In this episode, host Behdad Banian is joined again by Jonas Wallenius who shares another tale from his Library of Pain. They look at the case of a well-established company with a serious case of revenue leakage and explore how they eventually gained revue assurance.
The last time I was here, we spoke about growth inhibitors. But we also have profit killers, hurting your bottom line, one of them being revenue leakage. We also have transformation and optimization blockers, which are more about saving time and being more efficient.
So we had a client who was offering wifi connectivity to travelers. It could be on boats, aircraft, trains, buses, and others. It was a complex setup, they had satellite connectivity, multiple countries, multiple vendors, generations of hardware, and other elements.
They had to track the customer usage, both to bill the customer and to pay these partners. And this was not a small company either, they had around one billion USD in annual revenue.
Usage data typically came from log files from wifi terminals, satellite operators, telco operators, from vehicles, and they had around 25 different log files and thousands of sources to collect from. Some of this data had to go through multiple networks, and firewalls, some were stored on the way, some of this was automated, and some were done manually. Sometimes network configurations changed and what was coming through just stopped.
They had some shell scripts that they ran periodically, to fetch this data and store them in the database.
And of course, they had an Excel Guy who took all of these logs and converted them into CSV files, and inserted them into multiple databases. There were even some cases where people mailed the usage data to the Excel Guy.
In the name of redundancy, this company had three parallel usage data feeds, which never produced the same usage data on any given day.
Unfortunately, no. This was just the usage data collection problem, after that, they had the bill run. At the end of the month, someone, let’s say Fiona from Finance had to produce an invoice. Now Fiona would send an email asking an SQL guy if they can run their scripts to produce aggregate usage data for billing.
The SQL guy ran scripts across multiple databases, and he had to fiddle with his scripts since the usage data came from different sources. So you never ran the exact same scripts two months in a row.
To complicate this further, they had custom deals with different terms for almost every customer.
So the SQL Guy would create Excel sheets for every customer, zip them all up, and mail it back to Fiona from Finance, who would put that in a folder to be picked up by the billing system.
We started with the basics, connect and collect, getting the usage data under control. Fortunately, most of what they had was possible to automate. We could automatically connect to these sources and fetch the data and make sure sketchy connections didn’t affect data quality.

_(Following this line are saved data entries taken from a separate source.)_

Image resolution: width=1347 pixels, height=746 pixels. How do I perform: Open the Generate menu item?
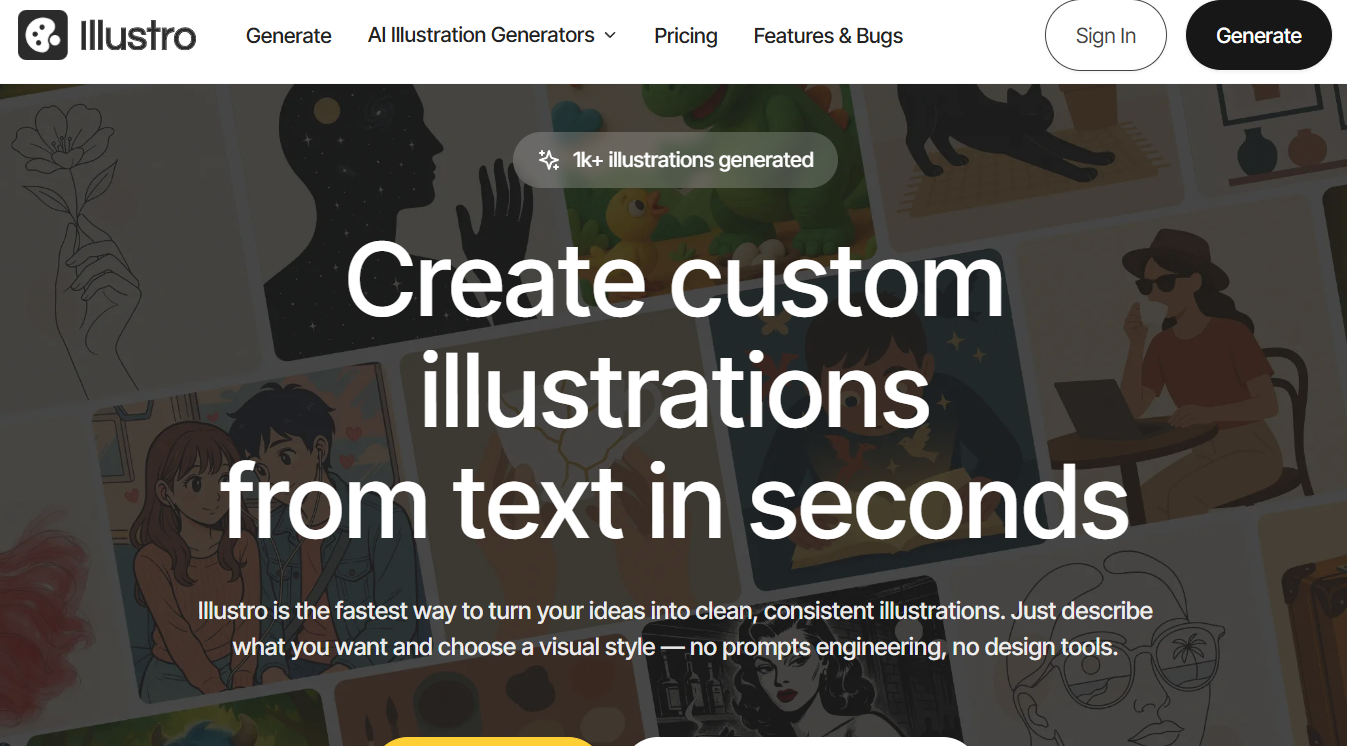click(x=288, y=35)
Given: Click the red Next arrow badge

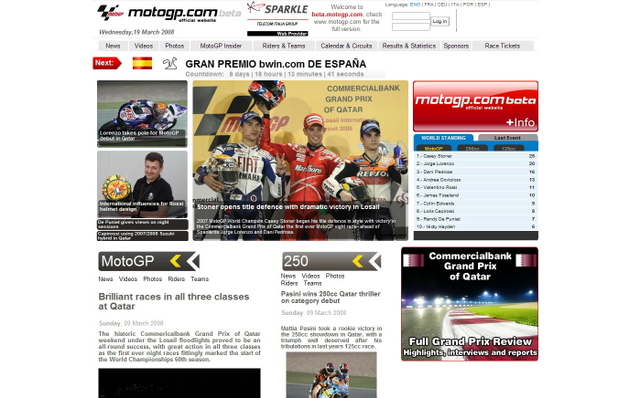Looking at the screenshot, I should click(107, 63).
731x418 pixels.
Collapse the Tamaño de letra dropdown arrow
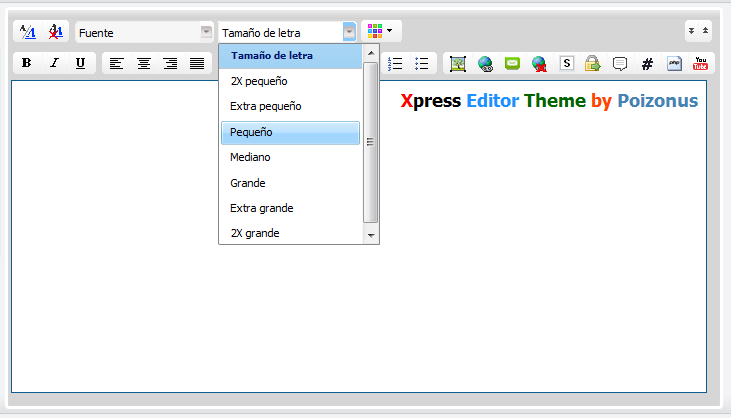coord(349,32)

Then we turned to the three data feeds, which were now better, with automated data collection, but were not perfect. So we sat down with them to figure out how they chose which feed to use on a given day, which turned out to be a combination of fairly simple rules and some heuristics.
We built an automated data quality validator that showed which data feed was the best. And soon we could get the data quality to acceptable levels.
Then we went to our usual work, by correlating, validating, and cleaning the data we reduced the 25 different sources into one single format and we made it so that broken or corrupt records would be stored for manual reconciliation.
And then finally, this high-quality data was pushed into their billing system automatically.